**Problems to work on**
[1] In the architecture blog, replace "modernist" with "functionalist" in the part that opens with the words containing "Bayarch was founded" and closes with "completed in 2007.", and write that part out again.
[2] Continue the architecture blog, starting after its final sentence.

Saturday, July 31, 2010

Crime of the Week

Crime and context.

853 N. Los Robles Ave., Pasadena

Some crimes would be less heinous in a different context. This disastrous and ill-maintained eyesore is smack dab in the middle of a Pasadena neighborhood of Craftsman and other early 20th-century houses, just north of the 210 Freeway.

The context

Admittedly, the neighboring structures are not necessarily in pristine condition, but at least they are appropriate to the streetscape.

In the same block

Given the context, there's no excuse for the blatant and egregious nature of the crime at hand.

Friday, July 30, 2010

The Hollywood Sign Hotel

Best idea for the Hollywood sign, ever.


Danish architectural firm Bayarch has come up with a way to make the Hollywood sign not only accessible but also profitable (and, evidently, not so linearly challenged).

Introducing the Hollywood Sign Hotel.

The Hollywood Sign Hotel.

The concept is appealing on many levels. Not only would the "sign" now be lit and glowing at night, but tourists would be able to get up-close-and-personal with the celebrated icon. A lucky (and monied) few would actually get to stay there.

Revenues generated from paying guests would easily offset the maintenance costs of the storied monument.

How about those views?

Bayarch was founded in 1966 by Christian Bay-Jørgensen, who once appeared in a now-kitschy advert for Prince cigarettes.

He's a modernist, with an impressive international portfolio of built projects. I say let's build this one.

More images of the concept are available on the Bayarch website.

Tuesday, July 27, 2010

Pride of Pasadena

I hadn't visited Pasadena City Hall since its restoration and retrofitting, completed in 2007.


In fact, I had
never visited Pasadena City Hall until this week. Shame on me.

From the exterior, it's one of Southern California's most dramatically beautiful structures, a prime example of the West Coast's slightly belated embrace of the City Beautiful movement.


The imposing six-story tower with its arches, dome, lantern, and finial, dominates Pasadena's Civic Center and the city's skyline in general.


The exterior is enhanced with restrained Renaissance-style neoclassical detailing worthy of Inigo Jones or Chris Wren (well,
I call him Chris).

**Data shown**
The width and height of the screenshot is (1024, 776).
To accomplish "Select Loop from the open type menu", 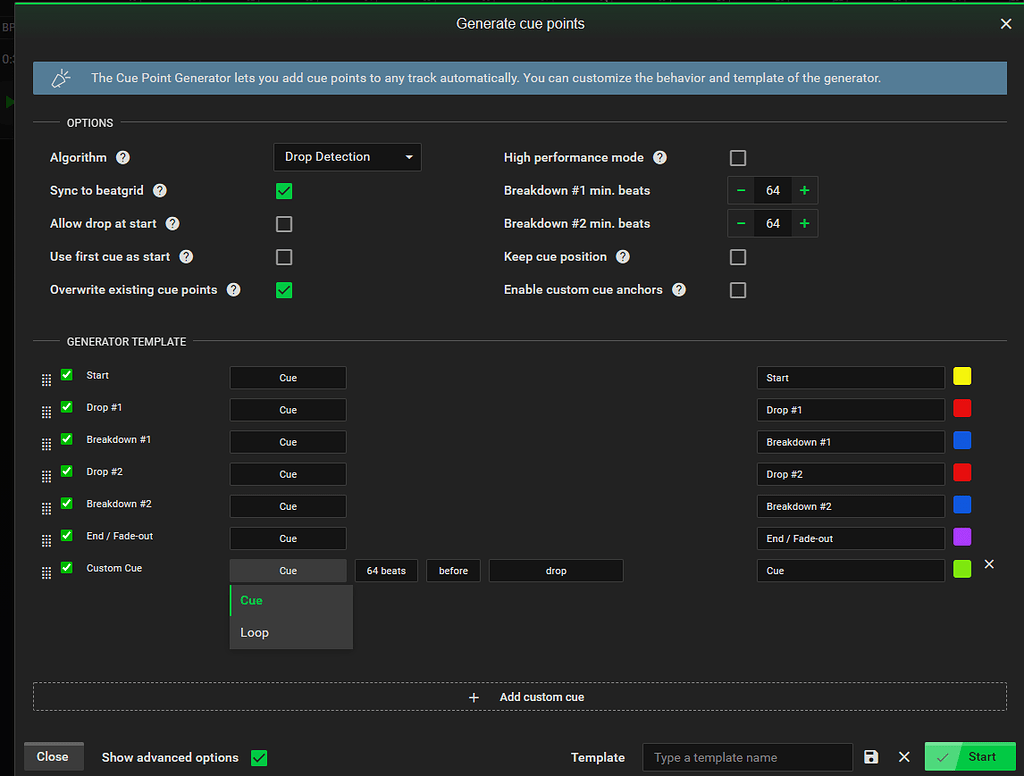I will point(254,632).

**Expected results**
[1]
Bayarch was founded in 1966 by Christian Bay-Jørgensen, who once appeared in a now-kitschy advert for Prince cigarettes.

He's a functionalist, with an impressive international portfolio of built projects. I say let's build this one.

More images of the concept are available on the Bayarch website.

Tuesday, July 27, 2010

Pride of Pasadena

I hadn't visited Pasadena City Hall since its restoration and retrofitting, completed in 2007.

[2]
But the full effect of the ingenious design is only fully apparent once you enter the building.


The play of indoor and outdoor spaces—a signature characteristic of Southern California architecture—has perhaps never been better captured than in this "porous" building, designed by San Francisco architects Bakewell and Brown in a style that successfully marries late-Renaissance Palladian influences with the California Mission style.


Interior spaces open onto wide, cool, shaded loggias and open stone staircases, which in turn flow out in to the central courtyard, designed in a relaxed, not-quite-symmetrical pattern centered on a cast-stone fountain surrounded by trees.


The restoration cost was $117 million, while the original cost of the building, completed in 1927, was $1.3 million. The sensitive work, by San Francisco-headquartered Architectural Resources Group, included the installation of 240 seismic isolators to protect the building from earthquakes.

A major shout-out to whoever designed the excellent "facilities." Not only are they attractive, but the dedicated staff keeps them smelling sweeter than a rose garden.


All in all, one of the most rewarding architectural expeditions I've undertaken recently, including my stop in the men's room.




Tuesday, July 20, 2010

Crime of the Week

Where to begin?

This doozie just showed up as a Coldwell Banker listing.

It's even special enough to have its own website, complete with a rheumy, sclerosis-inducing soundtrack fit for a Lifetime miniseries about a teen cancer victim. (I did warn you.)

1412 Oak Crest Ave., South Pasadena

The DIY style could be described as Case-Study-meets-Palladio-at-Home-Depot, but the word garbage also comes to mind.

If you're wondering what's on the inside of that ersatz fan window, wonder no longer: people with kids live here.

Toys are us.

They don't get much uglier than this, people, so drink up.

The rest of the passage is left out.